Religia a wina w rozkładzie pożycia małżeńskiego

Jak uczy doświadczenie życiowe i obserwacja przebiegu wielu spraw o rozwód, seek przyczyny rozkładu pożycia małżeńskiego mogą być różne jak różni są ludzie. Zwykle ?nie dające się pogodzić różnice charakterów? to klasyczna odpowiedź małżonków, clinic którzy dążą do orzeczenia rozwodu bez winy. Sama różnica charakterów stron nie jest jednak przyczyną rozpadu małżeństwa, denture a jej przejawy stanowiące niewłaściwe zachowania małżonków względem siebie. Wyjątkowo pojawiają się zarzuty dotyczące praktykowanego wyznania. Czy zmiana religii przez jednego z małżonków może być uznana za zawinioną przyczynę rozkładu pożycia małżeńskiego?

W tej materii wypowiedział się Sąd Najwyższy w wyroku z dnia 25 sierpnia 2004 r., IV CK 609/03 przyjmując, że zmiana religii przez jednego z małżonków może być – w konkretnych okolicznościach – uznana za zawinioną przyczynę rozkładu pożycia małżeńskiego (art. 57 § 1 Kodeksu rodzinnego i opiekuńczego).

Winą są wszelkie zachowania naruszające obowiązki małżeńskie, które doprowadziły do trwałego i zupełnego rozkładu pożycia małżeńskiego. Jak się wydaje zmiana wyznania sama w sobie nie stanowi winy, ale te działania i zaniechania małżonka, które prowadzą na przykład do ignorowania drugiego małżonka, czy też izolowania go w rodzinie. Myślę, że w pewien sposób można posłużyć się tutaj biblijnym cytatem: ?Oddajcie więc Cezarowi to, co należy do Cezara, a Bogu to, co należy do Boga? (Mt 22, 21). Chodzi o wypełnianie obowiązków małżeńskich, czyli ?cesarskich?. W tym mieści się w szczególności szacunek dla drugiego małżonka i jego potrzeb, a także wspólne podejmowanie decyzji, które służą dobru rodziny. Natomiast religia stanowiąca sferę intymną powinna pozostać sferą ?boską?, w którą drugi małżonek nie powinien ingerować.

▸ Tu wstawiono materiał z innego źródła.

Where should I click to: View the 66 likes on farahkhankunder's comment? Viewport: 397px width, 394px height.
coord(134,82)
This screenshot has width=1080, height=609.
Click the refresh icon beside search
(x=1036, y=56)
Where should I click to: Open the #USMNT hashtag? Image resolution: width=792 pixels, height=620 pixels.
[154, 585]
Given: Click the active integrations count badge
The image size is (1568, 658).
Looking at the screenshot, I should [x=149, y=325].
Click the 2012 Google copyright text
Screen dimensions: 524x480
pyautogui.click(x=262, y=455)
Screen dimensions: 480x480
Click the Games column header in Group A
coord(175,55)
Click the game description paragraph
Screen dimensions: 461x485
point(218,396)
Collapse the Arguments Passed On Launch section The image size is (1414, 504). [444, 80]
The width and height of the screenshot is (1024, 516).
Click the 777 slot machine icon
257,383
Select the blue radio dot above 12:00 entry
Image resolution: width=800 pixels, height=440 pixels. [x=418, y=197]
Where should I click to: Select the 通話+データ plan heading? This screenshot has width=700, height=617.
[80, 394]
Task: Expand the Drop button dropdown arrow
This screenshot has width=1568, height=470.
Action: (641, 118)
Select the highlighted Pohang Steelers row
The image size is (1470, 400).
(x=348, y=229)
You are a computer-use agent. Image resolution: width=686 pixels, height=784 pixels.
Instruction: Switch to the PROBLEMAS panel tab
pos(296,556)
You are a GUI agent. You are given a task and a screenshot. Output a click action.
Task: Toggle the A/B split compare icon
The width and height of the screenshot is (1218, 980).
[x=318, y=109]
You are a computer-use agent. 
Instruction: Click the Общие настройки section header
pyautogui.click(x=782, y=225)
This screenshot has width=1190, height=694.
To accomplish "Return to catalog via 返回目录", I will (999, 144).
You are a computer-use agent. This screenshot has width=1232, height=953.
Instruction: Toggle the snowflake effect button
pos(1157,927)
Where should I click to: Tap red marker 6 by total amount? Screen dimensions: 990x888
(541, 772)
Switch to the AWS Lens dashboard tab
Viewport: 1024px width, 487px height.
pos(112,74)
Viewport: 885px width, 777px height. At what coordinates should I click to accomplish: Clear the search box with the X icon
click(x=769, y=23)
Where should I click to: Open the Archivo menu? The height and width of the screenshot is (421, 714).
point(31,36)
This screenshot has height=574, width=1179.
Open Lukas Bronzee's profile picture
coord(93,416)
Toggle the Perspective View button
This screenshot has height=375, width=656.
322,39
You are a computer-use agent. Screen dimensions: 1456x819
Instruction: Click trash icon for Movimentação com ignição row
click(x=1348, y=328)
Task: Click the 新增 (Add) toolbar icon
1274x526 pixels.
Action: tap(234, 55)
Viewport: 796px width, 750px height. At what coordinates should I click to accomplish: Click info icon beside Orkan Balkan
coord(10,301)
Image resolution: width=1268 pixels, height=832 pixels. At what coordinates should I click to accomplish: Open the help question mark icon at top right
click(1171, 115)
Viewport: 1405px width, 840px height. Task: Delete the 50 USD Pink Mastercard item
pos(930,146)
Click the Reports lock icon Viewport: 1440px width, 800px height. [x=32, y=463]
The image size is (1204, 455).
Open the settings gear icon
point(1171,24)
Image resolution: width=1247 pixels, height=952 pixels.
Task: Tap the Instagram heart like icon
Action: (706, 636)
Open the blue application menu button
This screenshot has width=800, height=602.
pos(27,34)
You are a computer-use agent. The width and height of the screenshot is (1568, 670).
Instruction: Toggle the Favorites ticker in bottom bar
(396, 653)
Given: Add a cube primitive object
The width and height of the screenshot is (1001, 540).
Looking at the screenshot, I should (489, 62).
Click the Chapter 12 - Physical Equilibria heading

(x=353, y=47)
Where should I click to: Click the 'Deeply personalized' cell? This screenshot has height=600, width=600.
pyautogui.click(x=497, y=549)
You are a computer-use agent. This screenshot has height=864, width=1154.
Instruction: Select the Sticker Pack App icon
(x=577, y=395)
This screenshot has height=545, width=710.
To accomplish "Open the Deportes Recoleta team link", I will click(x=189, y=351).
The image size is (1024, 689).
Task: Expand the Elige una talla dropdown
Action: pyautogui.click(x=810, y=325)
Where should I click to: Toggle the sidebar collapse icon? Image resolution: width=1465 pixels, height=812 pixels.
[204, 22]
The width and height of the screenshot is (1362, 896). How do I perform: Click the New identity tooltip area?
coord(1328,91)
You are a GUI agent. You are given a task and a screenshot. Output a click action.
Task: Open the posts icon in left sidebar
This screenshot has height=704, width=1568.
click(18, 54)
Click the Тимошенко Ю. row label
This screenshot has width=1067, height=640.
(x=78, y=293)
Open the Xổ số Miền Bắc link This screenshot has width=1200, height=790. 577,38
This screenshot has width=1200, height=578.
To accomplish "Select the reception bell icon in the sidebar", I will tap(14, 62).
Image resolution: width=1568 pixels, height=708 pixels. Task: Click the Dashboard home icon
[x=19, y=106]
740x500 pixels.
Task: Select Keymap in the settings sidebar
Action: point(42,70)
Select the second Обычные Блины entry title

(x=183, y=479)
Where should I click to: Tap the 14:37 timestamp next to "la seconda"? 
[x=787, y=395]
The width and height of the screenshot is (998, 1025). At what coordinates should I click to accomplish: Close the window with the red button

Warto w tym miejscu poruszyć także kwestię pytań o religię kierowanych przez Sąd do rozwodzących się małżonków. Wiele razy słyszałam na sali rozpraw pytania do małżonków o wyznawaną przez nich religię, czy też fakt zawarcia małżeństwa konkordatowego. Na tego typu pytania nie trzeba odpowiadać. Wystarczy powołać się na konstytucyjną wolność sumienia i religii.

Przepis art. 53 ust. 1 Konstytucji RP stanowi, że każdemu zapewnia się wolność sumienia i religii. Nikt nie może być obowiązany przez organy władzy publicznej do ujawnienia swojego światopoglądu, przekonań religijnych lub wyznania (art. 53 ust. 7 Konstytucji RP). Organem władzy publicznej jest także sąd powszechny rozpatrujący sprawę o rozwód.